What is an ileostomy?
Cancers treated: Colorectal and small bowel cancer; metastatic pelvic cancer, including vaginal, cervical, ovarian, and prostate cancers
Why performed: The ileum may sometimes become diseased and may cause symptoms of bowel obstruction, bleeding, or nutrient malabsorption. Potentially life-threatening or premalignant conditions such as severe inflammatory bowel disease involving the ileum and colon (Crohn's disease, ulcerative colitis) are also managed with the use of ileostomy. Because the ileum absorbs many essential nutrients relative to the rest of the small bowel, preservation of disease-free regions is paramount. An ileostomy is performed primarily in order to divert digested material for excretion in cases where the colon or rectum is diseased or otherwise unusable. It is also done in order to permit healing of the remaining, but usable, colon to be used later in reestablishing continuity between the small and large bowel. This is also done after two bowel ends are newly rejoined (anastomosis) to allow the bowel to rest and expedite healing. The ileostomy is located before the anastomosis to prevent digested material from stimulating the joined ends from unnecessary contractions.

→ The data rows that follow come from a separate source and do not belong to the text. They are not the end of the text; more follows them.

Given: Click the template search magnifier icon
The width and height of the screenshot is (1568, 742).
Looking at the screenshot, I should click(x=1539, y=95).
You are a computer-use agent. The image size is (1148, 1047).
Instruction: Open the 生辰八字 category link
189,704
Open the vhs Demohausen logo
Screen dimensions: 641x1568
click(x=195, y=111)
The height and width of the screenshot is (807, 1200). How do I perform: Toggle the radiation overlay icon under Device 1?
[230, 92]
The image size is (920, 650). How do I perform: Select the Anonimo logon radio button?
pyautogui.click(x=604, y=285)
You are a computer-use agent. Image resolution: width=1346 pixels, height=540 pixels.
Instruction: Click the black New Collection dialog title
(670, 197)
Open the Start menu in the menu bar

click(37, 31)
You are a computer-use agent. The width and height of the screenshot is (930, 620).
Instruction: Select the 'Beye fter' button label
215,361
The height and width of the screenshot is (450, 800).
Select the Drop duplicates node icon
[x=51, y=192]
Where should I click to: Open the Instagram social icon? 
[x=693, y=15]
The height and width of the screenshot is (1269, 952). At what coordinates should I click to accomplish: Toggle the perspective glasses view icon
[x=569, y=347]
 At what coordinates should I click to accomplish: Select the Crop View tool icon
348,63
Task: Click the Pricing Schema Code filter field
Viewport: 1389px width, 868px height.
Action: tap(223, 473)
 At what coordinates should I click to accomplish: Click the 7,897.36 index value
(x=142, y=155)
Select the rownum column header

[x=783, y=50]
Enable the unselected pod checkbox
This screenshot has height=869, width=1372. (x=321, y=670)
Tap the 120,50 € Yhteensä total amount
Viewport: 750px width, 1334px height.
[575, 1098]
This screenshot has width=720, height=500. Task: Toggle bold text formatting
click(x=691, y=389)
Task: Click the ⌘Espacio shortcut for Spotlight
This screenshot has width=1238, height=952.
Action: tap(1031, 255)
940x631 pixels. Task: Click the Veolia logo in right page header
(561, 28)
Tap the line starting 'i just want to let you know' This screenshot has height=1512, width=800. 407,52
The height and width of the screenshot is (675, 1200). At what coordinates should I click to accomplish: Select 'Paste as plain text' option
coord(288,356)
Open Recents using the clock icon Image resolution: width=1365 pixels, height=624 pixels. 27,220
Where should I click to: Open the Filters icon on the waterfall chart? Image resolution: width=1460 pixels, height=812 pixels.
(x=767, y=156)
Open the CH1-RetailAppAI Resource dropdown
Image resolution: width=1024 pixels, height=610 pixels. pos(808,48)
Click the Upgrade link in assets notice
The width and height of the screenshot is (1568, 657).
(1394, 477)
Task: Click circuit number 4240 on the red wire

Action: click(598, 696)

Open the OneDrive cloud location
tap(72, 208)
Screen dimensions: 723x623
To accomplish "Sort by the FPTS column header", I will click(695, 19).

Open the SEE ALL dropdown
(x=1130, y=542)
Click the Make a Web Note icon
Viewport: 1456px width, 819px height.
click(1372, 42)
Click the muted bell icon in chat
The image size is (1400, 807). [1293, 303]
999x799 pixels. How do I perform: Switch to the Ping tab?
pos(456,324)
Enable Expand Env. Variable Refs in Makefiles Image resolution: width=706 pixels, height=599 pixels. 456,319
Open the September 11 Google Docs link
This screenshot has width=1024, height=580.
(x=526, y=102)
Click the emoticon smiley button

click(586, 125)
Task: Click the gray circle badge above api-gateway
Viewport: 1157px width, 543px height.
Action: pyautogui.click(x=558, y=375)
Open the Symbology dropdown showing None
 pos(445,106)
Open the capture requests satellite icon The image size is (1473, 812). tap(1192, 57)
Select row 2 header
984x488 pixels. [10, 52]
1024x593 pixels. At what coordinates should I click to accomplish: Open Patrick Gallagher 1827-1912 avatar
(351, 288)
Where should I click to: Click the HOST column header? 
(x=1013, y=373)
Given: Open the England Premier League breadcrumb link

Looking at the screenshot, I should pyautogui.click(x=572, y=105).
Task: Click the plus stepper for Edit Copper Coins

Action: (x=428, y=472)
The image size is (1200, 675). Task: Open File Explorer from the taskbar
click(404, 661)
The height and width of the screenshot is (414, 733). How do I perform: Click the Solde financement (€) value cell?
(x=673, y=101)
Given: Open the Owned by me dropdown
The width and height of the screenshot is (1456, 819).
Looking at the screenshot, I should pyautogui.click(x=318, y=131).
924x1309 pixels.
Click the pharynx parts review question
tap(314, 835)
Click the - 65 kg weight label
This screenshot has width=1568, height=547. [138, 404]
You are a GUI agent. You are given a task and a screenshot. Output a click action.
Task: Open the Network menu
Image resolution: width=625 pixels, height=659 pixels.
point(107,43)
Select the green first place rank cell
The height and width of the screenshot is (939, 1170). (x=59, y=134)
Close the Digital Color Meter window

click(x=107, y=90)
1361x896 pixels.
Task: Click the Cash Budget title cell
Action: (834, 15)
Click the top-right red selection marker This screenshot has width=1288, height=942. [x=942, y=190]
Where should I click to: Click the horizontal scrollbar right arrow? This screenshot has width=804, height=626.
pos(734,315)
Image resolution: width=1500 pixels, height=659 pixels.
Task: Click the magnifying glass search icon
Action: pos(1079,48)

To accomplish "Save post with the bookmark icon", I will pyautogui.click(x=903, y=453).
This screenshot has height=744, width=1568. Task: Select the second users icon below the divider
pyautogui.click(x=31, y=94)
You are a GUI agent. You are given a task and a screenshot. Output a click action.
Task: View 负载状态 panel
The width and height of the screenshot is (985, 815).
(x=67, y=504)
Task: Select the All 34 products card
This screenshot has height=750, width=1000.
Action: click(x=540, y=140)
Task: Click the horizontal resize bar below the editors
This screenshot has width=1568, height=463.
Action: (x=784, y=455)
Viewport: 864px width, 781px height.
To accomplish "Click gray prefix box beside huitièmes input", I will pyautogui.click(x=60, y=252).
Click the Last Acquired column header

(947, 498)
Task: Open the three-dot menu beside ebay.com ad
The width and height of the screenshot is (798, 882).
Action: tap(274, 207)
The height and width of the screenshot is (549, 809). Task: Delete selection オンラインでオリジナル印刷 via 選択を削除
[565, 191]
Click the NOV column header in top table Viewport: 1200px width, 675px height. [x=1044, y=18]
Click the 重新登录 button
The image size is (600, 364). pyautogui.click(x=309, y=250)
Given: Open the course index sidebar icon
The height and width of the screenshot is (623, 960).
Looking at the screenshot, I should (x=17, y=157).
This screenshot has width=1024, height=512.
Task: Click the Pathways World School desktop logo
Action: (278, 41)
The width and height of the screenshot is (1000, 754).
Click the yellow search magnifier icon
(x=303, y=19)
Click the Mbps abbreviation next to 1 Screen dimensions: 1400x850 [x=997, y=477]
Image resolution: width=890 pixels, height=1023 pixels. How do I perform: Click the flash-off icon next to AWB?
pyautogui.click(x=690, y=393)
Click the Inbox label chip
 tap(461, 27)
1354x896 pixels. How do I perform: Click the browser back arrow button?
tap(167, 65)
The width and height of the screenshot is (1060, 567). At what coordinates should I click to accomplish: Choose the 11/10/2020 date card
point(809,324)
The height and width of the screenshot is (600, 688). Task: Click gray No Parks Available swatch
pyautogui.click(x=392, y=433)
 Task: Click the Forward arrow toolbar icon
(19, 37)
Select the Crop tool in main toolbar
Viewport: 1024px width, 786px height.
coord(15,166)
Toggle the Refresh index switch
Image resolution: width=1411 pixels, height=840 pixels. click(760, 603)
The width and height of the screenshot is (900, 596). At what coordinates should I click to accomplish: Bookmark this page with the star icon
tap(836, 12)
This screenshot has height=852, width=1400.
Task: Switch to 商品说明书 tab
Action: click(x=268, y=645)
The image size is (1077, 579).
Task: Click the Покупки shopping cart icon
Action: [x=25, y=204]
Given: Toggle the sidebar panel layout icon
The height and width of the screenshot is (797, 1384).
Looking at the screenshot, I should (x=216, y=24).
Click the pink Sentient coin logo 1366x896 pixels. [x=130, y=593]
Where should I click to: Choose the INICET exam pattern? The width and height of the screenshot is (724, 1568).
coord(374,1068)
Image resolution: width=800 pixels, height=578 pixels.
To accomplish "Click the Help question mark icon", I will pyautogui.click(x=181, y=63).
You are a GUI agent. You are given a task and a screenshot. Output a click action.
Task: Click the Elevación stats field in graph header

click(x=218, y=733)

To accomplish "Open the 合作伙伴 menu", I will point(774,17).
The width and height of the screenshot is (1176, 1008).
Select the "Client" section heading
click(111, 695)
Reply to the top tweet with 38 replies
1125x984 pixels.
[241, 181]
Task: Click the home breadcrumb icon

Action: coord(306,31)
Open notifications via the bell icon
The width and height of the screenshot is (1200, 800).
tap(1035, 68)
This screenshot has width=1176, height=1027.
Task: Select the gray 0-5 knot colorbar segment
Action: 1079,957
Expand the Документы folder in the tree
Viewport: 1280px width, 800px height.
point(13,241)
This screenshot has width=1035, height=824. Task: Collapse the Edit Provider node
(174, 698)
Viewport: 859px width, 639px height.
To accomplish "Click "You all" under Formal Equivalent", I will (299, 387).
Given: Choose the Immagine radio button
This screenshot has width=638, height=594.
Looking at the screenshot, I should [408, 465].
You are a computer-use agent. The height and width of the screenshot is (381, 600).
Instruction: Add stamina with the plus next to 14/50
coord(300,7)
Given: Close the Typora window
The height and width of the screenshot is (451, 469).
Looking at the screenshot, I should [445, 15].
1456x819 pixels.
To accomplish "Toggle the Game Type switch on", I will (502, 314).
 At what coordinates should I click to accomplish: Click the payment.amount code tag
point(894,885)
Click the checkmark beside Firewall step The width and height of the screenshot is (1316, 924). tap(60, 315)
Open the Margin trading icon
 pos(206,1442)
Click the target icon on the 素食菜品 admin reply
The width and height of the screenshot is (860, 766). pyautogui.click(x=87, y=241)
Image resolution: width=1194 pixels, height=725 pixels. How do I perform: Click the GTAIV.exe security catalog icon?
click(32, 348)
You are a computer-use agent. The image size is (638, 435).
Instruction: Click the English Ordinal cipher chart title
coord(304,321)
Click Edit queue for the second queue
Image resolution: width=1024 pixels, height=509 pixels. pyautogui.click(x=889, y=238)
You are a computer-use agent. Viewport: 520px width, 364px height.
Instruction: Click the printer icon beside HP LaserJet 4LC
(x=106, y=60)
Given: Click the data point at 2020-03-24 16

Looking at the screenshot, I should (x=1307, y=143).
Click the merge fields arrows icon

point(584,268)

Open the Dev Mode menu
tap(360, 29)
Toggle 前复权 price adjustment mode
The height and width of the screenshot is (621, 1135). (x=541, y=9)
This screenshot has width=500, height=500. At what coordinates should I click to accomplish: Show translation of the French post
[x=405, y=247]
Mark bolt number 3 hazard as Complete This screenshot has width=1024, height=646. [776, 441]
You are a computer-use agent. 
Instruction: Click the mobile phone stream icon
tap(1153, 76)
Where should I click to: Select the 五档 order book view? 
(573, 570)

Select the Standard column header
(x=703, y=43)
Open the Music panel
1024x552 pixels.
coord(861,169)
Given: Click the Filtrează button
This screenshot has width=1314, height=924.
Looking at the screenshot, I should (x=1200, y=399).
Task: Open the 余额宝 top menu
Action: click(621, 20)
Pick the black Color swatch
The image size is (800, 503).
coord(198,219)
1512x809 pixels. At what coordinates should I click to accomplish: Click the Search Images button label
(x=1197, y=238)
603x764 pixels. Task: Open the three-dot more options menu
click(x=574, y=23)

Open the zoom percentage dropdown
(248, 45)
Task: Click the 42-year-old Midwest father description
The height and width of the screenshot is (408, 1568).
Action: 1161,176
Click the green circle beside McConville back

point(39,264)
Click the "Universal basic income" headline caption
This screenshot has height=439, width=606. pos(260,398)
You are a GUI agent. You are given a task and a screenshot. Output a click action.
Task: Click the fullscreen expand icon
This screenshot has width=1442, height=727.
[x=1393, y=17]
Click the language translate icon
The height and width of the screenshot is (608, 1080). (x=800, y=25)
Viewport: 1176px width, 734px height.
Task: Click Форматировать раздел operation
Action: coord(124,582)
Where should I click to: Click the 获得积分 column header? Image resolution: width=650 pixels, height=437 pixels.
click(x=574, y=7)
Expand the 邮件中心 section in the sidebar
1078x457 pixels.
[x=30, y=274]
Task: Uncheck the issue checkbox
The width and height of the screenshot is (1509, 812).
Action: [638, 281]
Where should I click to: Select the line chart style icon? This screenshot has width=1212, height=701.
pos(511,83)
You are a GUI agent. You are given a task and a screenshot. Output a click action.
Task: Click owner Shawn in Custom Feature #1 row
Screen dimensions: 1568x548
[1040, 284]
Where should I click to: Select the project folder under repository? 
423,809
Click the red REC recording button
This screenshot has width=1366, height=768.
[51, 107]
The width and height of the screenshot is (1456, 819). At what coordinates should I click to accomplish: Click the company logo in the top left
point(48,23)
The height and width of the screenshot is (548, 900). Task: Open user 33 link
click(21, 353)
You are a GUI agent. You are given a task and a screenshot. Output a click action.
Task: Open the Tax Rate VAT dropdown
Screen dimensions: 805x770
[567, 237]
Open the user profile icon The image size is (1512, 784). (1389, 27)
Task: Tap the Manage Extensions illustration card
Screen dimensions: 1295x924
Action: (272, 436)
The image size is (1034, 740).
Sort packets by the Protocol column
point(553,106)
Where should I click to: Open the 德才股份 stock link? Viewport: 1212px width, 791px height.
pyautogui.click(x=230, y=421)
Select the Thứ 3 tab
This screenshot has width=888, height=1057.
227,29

Patient preparation: Surgical risk assessment is conducted through a general physical examination, medication review and revision, electrocardiography (EKG) and chest X ray, and pulmonary function tests as needed. Other considerations include ensuring that the patient is adequately nourished and hydrated beforehand. Bowel preparation by a gradual decrease in food and liquid intake and enemas is carried out at least twenty-four hours prior to the procedure.
The decision to undergo the procedure should be accompanied by active patient participation. The patient must be thoroughly briefed regarding the care of and implications of a permanent ileostomy in the event that reattachment to the distal bowel is not possible. If the procedure is agreeable to the patient, then the position of the stoma is discussed and marked on the patient’s abdomen prior to the procedure.
Steps of the procedure: After the patient is positioned and the surgical site is sterilized, a mid-abdominal incision is made and carried down to the abdominal cavity. The length of the small and large bowel is examined for viable and nonviable regions. Any diseased sections are excised, with the undiseased ends reattached. Any additional abdominal cavity procedure such as lymph node dissection and resection is carried out.
The construction of the ileostomy will depend on the severity of disease (the presence of disease-free colon for reattachment in a separate procedure). A permanent end ileostomy is constructed by dividing the remaining ileum from the colon, preserving as much bowel as possible. Both ends are closed with staples or sutures. The thin membrane containing the bowel’s blood vessels (mesentery) at the proximal ileal end is cut to allow manipulation; the vessels directly supplying it are preserved. Another abdominal incision is made over the previously marked area, through which 6 centimeters of ileum is pulled. The stapled end is cut, and a spigot is fashioned by suturing the ileum onto the skin at three points. This prevents the fluid and electrolyte imbalance of ileostomy dysfunction caused by partial stoma obstruction.
A temporary loop ileostomy is constructed in a similar manner as an end ileostomy except that both ends of the ileum are used, with the distal end nonfunctional in excretion. In addition, interruption of the mesentery is minimal because of the need for both ends to be supplied adequately with blood.
After the procedure: The patient is allowed to recover consciousness in a postanesthesia care unit before going to the surgical ward. Recovery time can reach ten to twelve days, with resumption of normal activity by four to eight weeks. Maintenance of the ileostomy involves becoming familiar with frequent changing of the different parts of the ileostomy appliance, such as the skin barrier and the ileostomy bag. With the absence of the colon as a water-reabsorbing and storage apparatus for digested food, the patient must empty the collection bag frequently and be more aware of the amount and type of food and drink consumed, especially during exercise and hot weather.
Risks: The risks of bleeding, impaired healing, and infections are always present. Meticulous adherence to surgical technique prevents most of these complications. Long-term risks for the duration of the ileostomy include obstruction from food particles or bowel adhesions, fistulas, infection, and dehydration from increased ileostomy fluid output.
Results: An ileostomy is not directly curative for cancer, but it is a helpful procedure in restoring the patient’s continence and a semblance of normal bowel function at a later time through anastomosis of ileum to colon or rectum. While the position of an ileostomy allows for easy cleaning and draining of the ileostomy appliance and does not interfere greatly with daily routines and activities, one of the most important patient considerations to be made is that of self-image after ileostomy.